Exercise brief:
Would you please output the lines of the data below from the one containing "Click the post" to the end, exactly and with nothing added?

##### Data for this exercise #####

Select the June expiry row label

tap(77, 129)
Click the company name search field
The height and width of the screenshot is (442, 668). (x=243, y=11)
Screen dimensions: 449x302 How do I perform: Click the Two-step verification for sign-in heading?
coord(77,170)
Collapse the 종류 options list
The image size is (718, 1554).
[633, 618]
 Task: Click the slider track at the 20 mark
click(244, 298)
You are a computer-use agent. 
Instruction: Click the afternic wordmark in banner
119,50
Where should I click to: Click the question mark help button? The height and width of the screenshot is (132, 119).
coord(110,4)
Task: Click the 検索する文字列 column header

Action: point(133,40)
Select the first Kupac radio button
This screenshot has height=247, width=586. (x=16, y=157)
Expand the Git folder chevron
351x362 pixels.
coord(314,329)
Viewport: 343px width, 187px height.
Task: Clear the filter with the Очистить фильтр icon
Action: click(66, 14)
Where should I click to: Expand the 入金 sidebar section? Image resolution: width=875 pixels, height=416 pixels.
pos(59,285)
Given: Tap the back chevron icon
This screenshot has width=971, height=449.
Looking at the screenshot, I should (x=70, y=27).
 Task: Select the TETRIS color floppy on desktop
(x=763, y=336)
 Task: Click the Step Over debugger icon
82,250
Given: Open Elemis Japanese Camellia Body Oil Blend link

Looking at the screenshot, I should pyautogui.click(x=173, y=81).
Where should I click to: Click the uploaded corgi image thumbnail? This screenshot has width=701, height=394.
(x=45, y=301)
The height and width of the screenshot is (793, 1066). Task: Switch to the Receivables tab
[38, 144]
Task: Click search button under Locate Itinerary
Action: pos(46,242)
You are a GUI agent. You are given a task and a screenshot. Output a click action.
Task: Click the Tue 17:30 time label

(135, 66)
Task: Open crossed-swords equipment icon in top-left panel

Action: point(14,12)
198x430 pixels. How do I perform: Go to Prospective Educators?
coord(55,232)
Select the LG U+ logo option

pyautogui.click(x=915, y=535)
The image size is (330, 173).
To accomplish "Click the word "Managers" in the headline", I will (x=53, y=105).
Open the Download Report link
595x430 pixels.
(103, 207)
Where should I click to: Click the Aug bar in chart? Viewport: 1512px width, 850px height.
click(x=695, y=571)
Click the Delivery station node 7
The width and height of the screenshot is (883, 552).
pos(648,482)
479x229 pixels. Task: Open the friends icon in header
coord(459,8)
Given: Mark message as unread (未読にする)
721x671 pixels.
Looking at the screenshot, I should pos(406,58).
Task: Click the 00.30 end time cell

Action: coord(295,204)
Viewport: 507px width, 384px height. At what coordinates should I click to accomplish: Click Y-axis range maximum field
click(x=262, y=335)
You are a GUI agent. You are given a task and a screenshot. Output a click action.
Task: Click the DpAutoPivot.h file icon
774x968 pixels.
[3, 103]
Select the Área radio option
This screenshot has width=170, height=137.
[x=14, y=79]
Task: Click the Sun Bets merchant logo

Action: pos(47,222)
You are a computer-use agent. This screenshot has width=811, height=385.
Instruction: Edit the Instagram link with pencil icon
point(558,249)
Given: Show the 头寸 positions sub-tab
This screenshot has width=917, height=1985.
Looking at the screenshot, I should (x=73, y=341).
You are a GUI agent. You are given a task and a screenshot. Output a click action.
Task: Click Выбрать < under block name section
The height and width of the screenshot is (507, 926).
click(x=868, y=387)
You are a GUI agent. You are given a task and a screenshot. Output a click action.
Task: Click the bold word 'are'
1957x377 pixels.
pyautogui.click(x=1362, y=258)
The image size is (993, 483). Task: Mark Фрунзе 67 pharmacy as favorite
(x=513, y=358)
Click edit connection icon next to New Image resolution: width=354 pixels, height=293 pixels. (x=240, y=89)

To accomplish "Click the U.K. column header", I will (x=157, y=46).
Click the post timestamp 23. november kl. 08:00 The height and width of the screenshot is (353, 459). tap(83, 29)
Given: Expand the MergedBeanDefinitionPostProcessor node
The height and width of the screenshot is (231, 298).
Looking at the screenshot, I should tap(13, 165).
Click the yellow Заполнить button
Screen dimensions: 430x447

#####

Exercise solution:
Click the post timestamp 23. november kl. 08:00 The height and width of the screenshot is (353, 459). tap(83, 29)
Given: Expand the MergedBeanDefinitionPostProcessor node
The height and width of the screenshot is (231, 298).
Looking at the screenshot, I should tap(13, 165).
Click the yellow Заполнить button
Screen dimensions: 430x447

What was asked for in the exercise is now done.